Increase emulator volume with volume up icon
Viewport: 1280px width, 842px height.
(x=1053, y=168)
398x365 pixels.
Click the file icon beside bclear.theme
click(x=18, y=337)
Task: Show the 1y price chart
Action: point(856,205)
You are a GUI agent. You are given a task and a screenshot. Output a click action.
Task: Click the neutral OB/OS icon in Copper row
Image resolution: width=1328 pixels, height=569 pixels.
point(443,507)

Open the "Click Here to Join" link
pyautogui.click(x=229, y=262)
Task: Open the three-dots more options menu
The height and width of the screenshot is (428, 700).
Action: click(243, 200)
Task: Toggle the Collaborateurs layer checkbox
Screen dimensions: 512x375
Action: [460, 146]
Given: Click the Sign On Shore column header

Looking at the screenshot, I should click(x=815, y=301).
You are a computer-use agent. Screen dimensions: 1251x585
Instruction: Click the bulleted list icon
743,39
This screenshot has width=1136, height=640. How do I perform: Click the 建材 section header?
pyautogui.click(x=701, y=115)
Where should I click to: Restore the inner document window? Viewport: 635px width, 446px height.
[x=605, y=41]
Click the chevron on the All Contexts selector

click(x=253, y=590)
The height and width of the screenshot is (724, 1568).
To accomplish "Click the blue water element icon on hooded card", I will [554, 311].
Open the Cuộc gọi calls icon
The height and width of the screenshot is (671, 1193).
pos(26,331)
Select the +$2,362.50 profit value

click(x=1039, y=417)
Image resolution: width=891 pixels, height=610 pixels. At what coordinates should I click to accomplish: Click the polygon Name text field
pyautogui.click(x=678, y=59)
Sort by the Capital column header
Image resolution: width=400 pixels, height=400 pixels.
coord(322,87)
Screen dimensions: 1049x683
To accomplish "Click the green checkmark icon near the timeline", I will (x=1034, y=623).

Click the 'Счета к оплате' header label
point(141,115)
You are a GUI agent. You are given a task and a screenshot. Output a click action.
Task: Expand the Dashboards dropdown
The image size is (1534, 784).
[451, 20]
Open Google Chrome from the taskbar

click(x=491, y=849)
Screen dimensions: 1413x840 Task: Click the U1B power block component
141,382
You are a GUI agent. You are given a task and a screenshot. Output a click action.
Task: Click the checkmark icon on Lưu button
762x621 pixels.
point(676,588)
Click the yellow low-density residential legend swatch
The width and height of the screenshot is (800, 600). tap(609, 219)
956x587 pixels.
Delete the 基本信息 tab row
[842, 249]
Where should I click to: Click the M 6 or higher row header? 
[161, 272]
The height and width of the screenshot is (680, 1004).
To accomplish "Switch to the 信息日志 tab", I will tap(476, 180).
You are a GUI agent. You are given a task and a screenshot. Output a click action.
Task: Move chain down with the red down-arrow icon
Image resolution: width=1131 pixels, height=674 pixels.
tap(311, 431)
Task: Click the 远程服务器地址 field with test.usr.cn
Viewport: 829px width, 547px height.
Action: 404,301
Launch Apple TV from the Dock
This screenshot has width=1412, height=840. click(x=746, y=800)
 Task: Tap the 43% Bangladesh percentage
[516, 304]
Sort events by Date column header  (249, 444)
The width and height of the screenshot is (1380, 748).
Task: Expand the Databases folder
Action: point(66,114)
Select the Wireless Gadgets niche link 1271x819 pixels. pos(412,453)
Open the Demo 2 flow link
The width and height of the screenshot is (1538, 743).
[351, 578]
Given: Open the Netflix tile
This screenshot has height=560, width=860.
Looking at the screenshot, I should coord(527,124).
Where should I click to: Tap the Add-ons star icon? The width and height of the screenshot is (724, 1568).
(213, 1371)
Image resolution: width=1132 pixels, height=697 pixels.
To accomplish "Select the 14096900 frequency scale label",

•••

What this task involves: What is needed is an exact copy of all the entries.

Solved problem:
Increase emulator volume with volume up icon
Viewport: 1280px width, 842px height.
(x=1053, y=168)
398x365 pixels.
Click the file icon beside bclear.theme
click(x=18, y=337)
Task: Show the 1y price chart
Action: point(856,205)
You are a GUI agent. You are given a task and a screenshot. Output a click action.
Task: Click the neutral OB/OS icon in Copper row
Image resolution: width=1328 pixels, height=569 pixels.
point(443,507)

Open the "Click Here to Join" link
pyautogui.click(x=229, y=262)
Task: Open the three-dots more options menu
The height and width of the screenshot is (428, 700).
Action: click(243, 200)
Task: Toggle the Collaborateurs layer checkbox
Screen dimensions: 512x375
Action: [460, 146]
Given: Click the Sign On Shore column header

Looking at the screenshot, I should click(x=815, y=301).
You are a computer-use agent. Screen dimensions: 1251x585
Instruction: Click the bulleted list icon
743,39
This screenshot has width=1136, height=640. How do I perform: Click the 建材 section header?
pyautogui.click(x=701, y=115)
Where should I click to: Restore the inner document window? Viewport: 635px width, 446px height.
[x=605, y=41]
Click the chevron on the All Contexts selector

click(x=253, y=590)
The height and width of the screenshot is (724, 1568).
To accomplish "Click the blue water element icon on hooded card", I will [554, 311].
Open the Cuộc gọi calls icon
The height and width of the screenshot is (671, 1193).
pos(26,331)
Select the +$2,362.50 profit value

click(x=1039, y=417)
Image resolution: width=891 pixels, height=610 pixels. At what coordinates should I click to accomplish: Click the polygon Name text field
pyautogui.click(x=678, y=59)
Sort by the Capital column header
Image resolution: width=400 pixels, height=400 pixels.
coord(322,87)
Screen dimensions: 1049x683
To accomplish "Click the green checkmark icon near the timeline", I will (x=1034, y=623).

Click the 'Счета к оплате' header label
point(141,115)
You are a GUI agent. You are given a task and a screenshot. Output a click action.
Task: Expand the Dashboards dropdown
The image size is (1534, 784).
[451, 20]
Open Google Chrome from the taskbar

click(x=491, y=849)
Screen dimensions: 1413x840 Task: Click the U1B power block component
141,382
You are a GUI agent. You are given a task and a screenshot. Output a click action.
Task: Click the checkmark icon on Lưu button
762x621 pixels.
point(676,588)
Click the yellow low-density residential legend swatch
The width and height of the screenshot is (800, 600). tap(609, 219)
956x587 pixels.
Delete the 基本信息 tab row
[842, 249]
Where should I click to: Click the M 6 or higher row header? 
[161, 272]
The height and width of the screenshot is (680, 1004).
To accomplish "Switch to the 信息日志 tab", I will tap(476, 180).
You are a GUI agent. You are given a task and a screenshot. Output a click action.
Task: Move chain down with the red down-arrow icon
Image resolution: width=1131 pixels, height=674 pixels.
tap(311, 431)
Task: Click the 远程服务器地址 field with test.usr.cn
Viewport: 829px width, 547px height.
Action: 404,301
Launch Apple TV from the Dock
This screenshot has width=1412, height=840. click(x=746, y=800)
 Task: Tap the 43% Bangladesh percentage
[516, 304]
Sort events by Date column header  (249, 444)
The width and height of the screenshot is (1380, 748).
Task: Expand the Databases folder
Action: point(66,114)
Select the Wireless Gadgets niche link 1271x819 pixels. pos(412,453)
Open the Demo 2 flow link
The width and height of the screenshot is (1538, 743).
[351, 578]
Given: Open the Netflix tile
This screenshot has height=560, width=860.
Looking at the screenshot, I should coord(527,124).
Where should I click to: Tap the Add-ons star icon? The width and height of the screenshot is (724, 1568).
(213, 1371)
Image resolution: width=1132 pixels, height=697 pixels.
To accomplish "Select the 14096900 frequency scale label",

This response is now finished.